Stored items:
####################
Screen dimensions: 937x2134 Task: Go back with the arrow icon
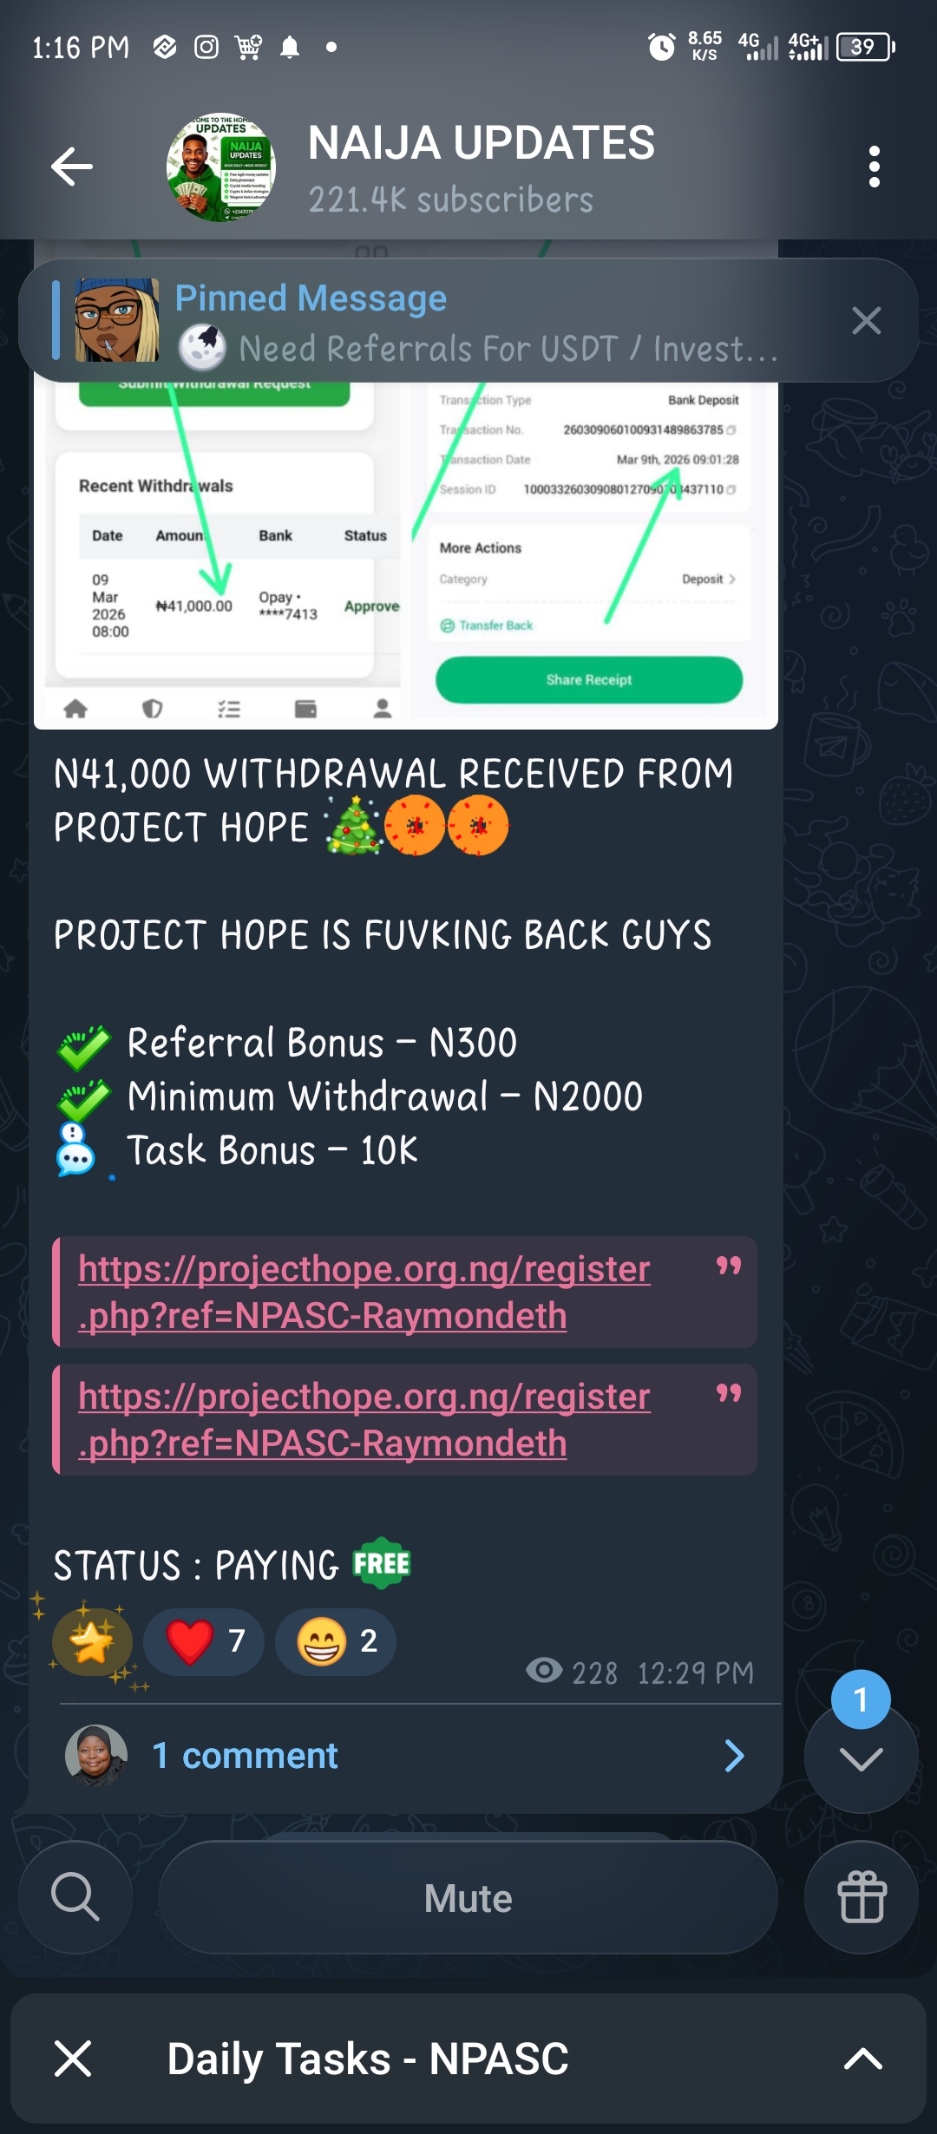72,167
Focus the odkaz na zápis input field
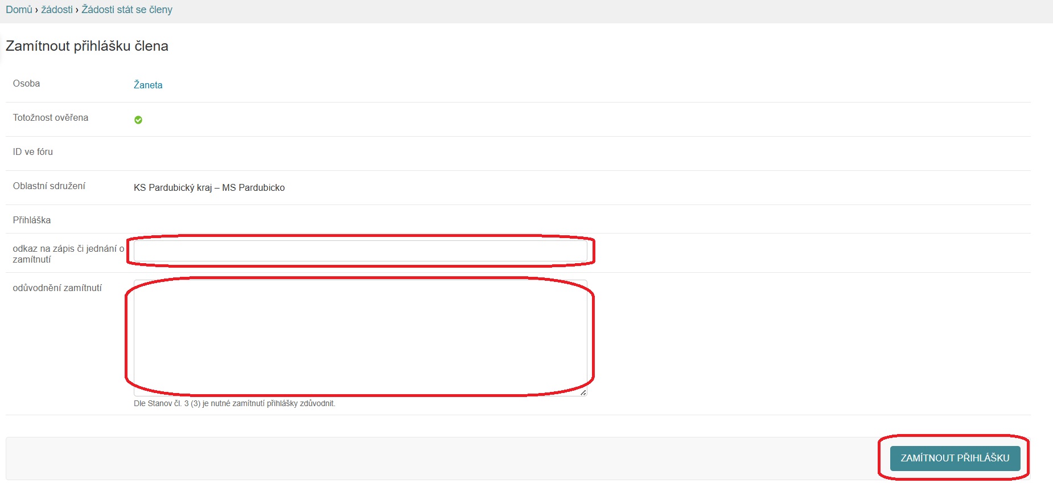The image size is (1053, 487). click(x=360, y=251)
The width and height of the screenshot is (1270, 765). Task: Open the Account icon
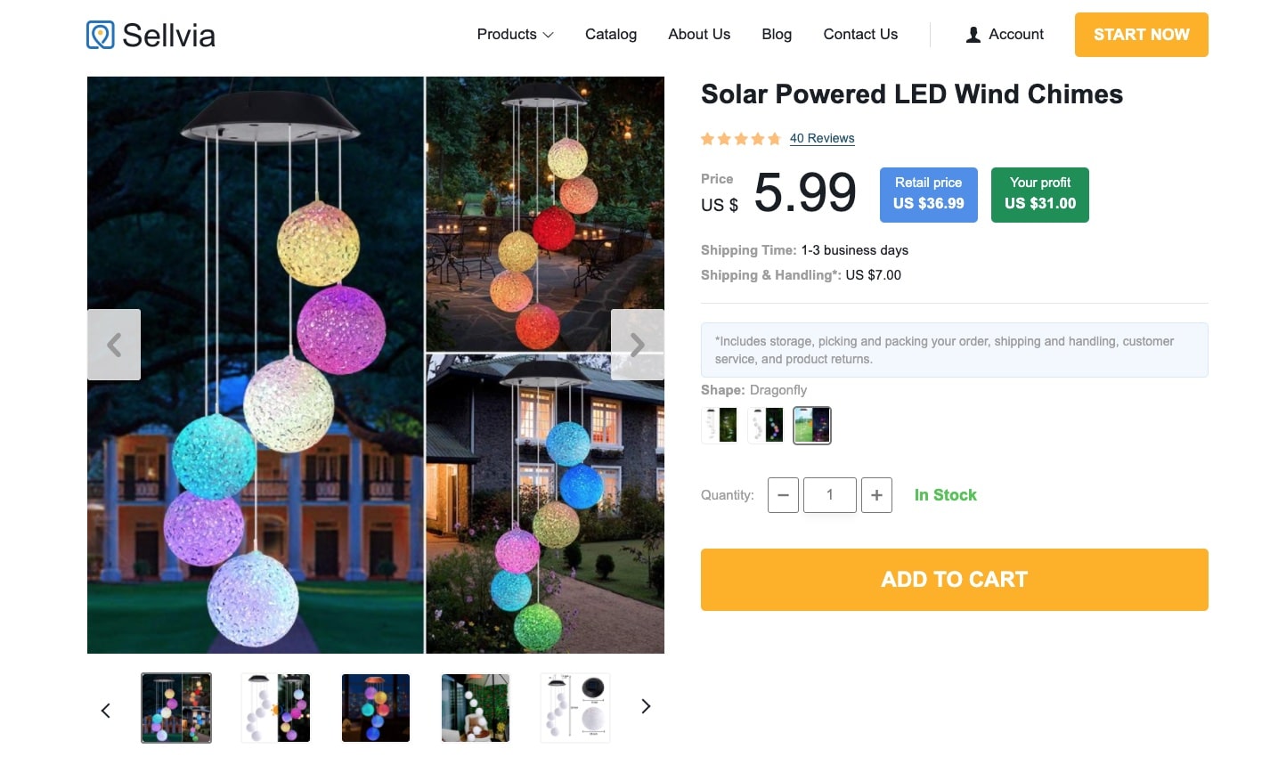972,34
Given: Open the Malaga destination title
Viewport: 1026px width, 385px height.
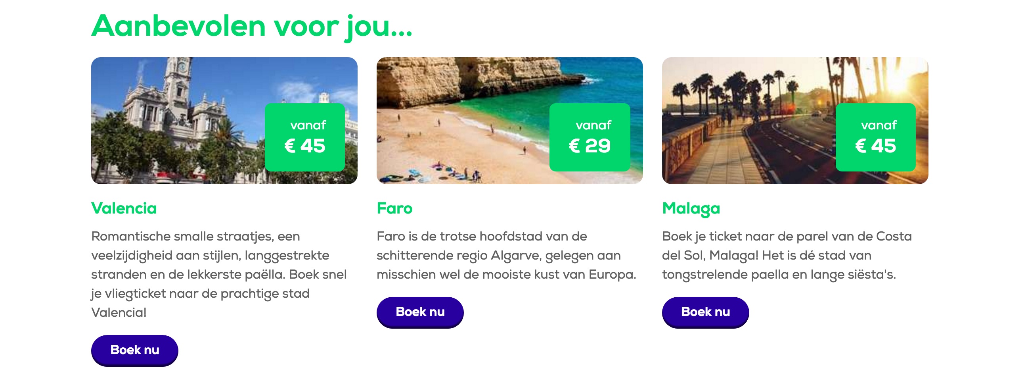Looking at the screenshot, I should (x=691, y=208).
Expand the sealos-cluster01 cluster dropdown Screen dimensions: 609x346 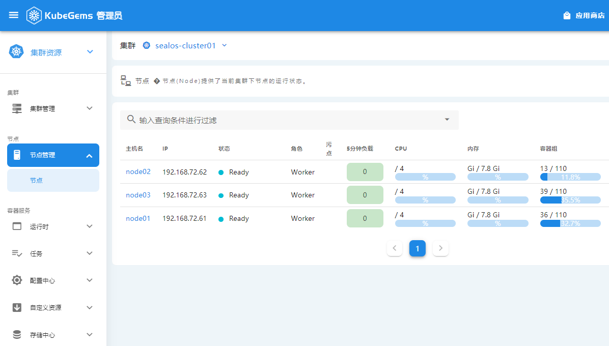point(225,45)
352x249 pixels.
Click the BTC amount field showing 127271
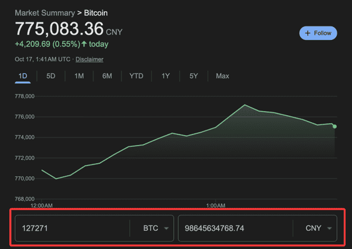70,228
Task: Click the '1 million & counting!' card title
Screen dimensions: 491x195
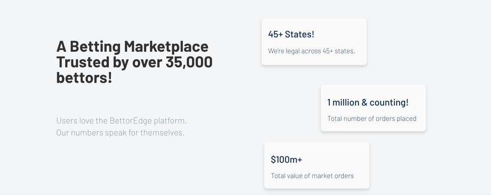Action: [x=368, y=103]
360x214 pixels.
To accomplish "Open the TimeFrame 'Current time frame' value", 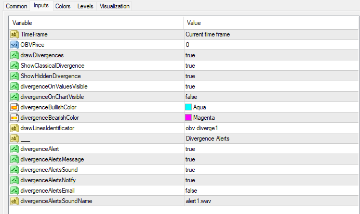I will pyautogui.click(x=208, y=34).
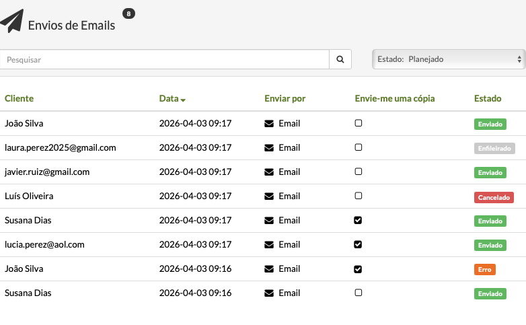Click the sort arrow beside Data header
The image size is (526, 325).
point(183,100)
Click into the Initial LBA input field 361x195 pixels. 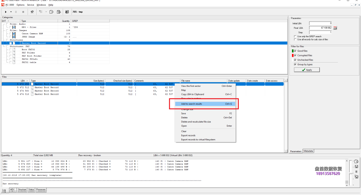321,23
####################
## What the task requires
Lines from the entries that contain the string "title" are what must be copied.

## Task answer
Given: Open the Malaga destination title
Task: Click the '1 million & counting!' card title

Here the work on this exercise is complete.